TASK REQUIREMENTS: Which lines in the items below contain the string "more", with case counting? Copy each of those lines.

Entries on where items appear

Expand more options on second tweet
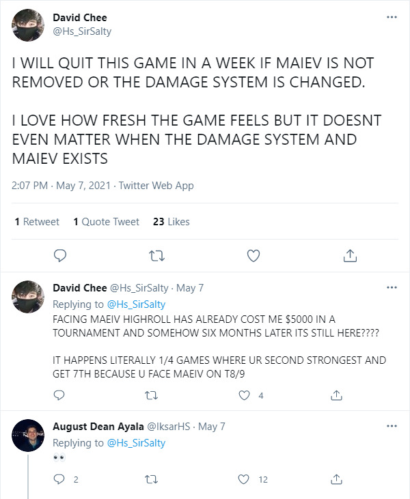Screen dimensions: 410x499 [391, 287]
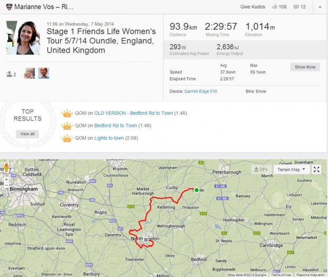Viewport: 328px width, 277px height.
Task: Collapse the activity header arrow
Action: click(x=319, y=7)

RESULT FOR THIS TASK:
Expand more options on second tweet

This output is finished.